| YOUR OBJECTIVE |
Rewrite the lines below as a numbered list, leaving out any blank lines.

====================

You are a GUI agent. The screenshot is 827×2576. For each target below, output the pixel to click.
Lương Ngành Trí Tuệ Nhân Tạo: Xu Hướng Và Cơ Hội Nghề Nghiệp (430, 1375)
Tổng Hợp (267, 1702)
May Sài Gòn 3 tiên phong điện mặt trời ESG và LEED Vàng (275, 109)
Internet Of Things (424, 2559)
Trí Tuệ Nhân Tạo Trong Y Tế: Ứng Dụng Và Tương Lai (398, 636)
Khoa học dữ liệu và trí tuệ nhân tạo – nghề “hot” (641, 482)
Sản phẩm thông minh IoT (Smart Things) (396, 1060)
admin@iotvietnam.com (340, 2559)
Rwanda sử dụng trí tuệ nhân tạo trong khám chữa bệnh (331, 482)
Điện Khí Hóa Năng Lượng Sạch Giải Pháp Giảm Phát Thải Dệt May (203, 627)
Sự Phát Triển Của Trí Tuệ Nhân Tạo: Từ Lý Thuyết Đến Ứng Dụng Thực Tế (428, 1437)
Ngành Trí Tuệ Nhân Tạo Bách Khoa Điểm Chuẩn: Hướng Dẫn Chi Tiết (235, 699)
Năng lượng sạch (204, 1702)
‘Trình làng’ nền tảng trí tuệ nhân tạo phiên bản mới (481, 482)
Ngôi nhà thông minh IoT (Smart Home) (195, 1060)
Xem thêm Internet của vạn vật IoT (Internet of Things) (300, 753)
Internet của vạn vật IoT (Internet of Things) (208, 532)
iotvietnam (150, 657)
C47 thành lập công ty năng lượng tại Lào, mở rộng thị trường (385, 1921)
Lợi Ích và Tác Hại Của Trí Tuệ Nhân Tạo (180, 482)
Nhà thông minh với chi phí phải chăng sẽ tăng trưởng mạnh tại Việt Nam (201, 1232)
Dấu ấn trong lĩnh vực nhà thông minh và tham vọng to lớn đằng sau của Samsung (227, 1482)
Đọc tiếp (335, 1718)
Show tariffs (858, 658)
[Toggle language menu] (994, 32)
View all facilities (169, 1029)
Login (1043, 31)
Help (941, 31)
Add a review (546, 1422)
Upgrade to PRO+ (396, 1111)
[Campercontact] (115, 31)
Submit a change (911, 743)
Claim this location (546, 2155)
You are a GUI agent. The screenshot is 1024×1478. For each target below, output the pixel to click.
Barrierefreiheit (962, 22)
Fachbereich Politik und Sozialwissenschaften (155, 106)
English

====================

| TASK RESPONSE |
1. You are a GUI agent. The screenshot is 827×2576. For each target below, output the pixel to click.
2. Lương Ngành Trí Tuệ Nhân Tạo: Xu Hướng Và Cơ Hội Nghề Nghiệp (430, 1375)
3. Tổng Hợp (267, 1702)
4. May Sài Gòn 3 tiên phong điện mặt trời ESG và LEED Vàng (275, 109)
5. Internet Of Things (424, 2559)
6. Trí Tuệ Nhân Tạo Trong Y Tế: Ứng Dụng Và Tương Lai (398, 636)
7. Khoa học dữ liệu và trí tuệ nhân tạo – nghề “hot” (641, 482)
8. Sản phẩm thông minh IoT (Smart Things) (396, 1060)
9. admin@iotvietnam.com (340, 2559)
10. Rwanda sử dụng trí tuệ nhân tạo trong khám chữa bệnh (331, 482)
11. Điện Khí Hóa Năng Lượng Sạch Giải Pháp Giảm Phát Thải Dệt May (203, 627)
12. Sự Phát Triển Của Trí Tuệ Nhân Tạo: Từ Lý Thuyết Đến Ứng Dụng Thực Tế (428, 1437)
13. Ngành Trí Tuệ Nhân Tạo Bách Khoa Điểm Chuẩn: Hướng Dẫn Chi Tiết (235, 699)
14. Năng lượng sạch (204, 1702)
15. ‘Trình làng’ nền tảng trí tuệ nhân tạo phiên bản mới (481, 482)
16. Ngôi nhà thông minh IoT (Smart Home) (195, 1060)
17. Xem thêm Internet của vạn vật IoT (Internet of Things) (300, 753)
18. Internet của vạn vật IoT (Internet of Things) (208, 532)
19. iotvietnam (150, 657)
20. C47 thành lập công ty năng lượng tại Lào, mở rộng thị trường (385, 1921)
21. Lợi Ích và Tác Hại Của Trí Tuệ Nhân Tạo (180, 482)
22. Nhà thông minh với chi phí phải chăng sẽ tăng trưởng mạnh tại Việt Nam (201, 1232)
23. Dấu ấn trong lĩnh vực nhà thông minh và tham vọng to lớn đằng sau của Samsung (227, 1482)
24. Đọc tiếp (335, 1718)
25. Show tariffs (858, 658)
26. [Toggle language menu] (994, 32)
27. View all facilities (169, 1029)
28. Login (1043, 31)
29. Help (941, 31)
30. Add a review (546, 1422)
31. Upgrade to PRO+ (396, 1111)
32. [Campercontact] (115, 31)
33. Submit a change (911, 743)
34. Claim this location (546, 2155)
35. You are a GUI agent. The screenshot is 1024×1478. For each target below, output the pixel to click.
36. Barrierefreiheit (962, 22)
37. Fachbereich Politik und Sozialwissenschaften (155, 106)
38. English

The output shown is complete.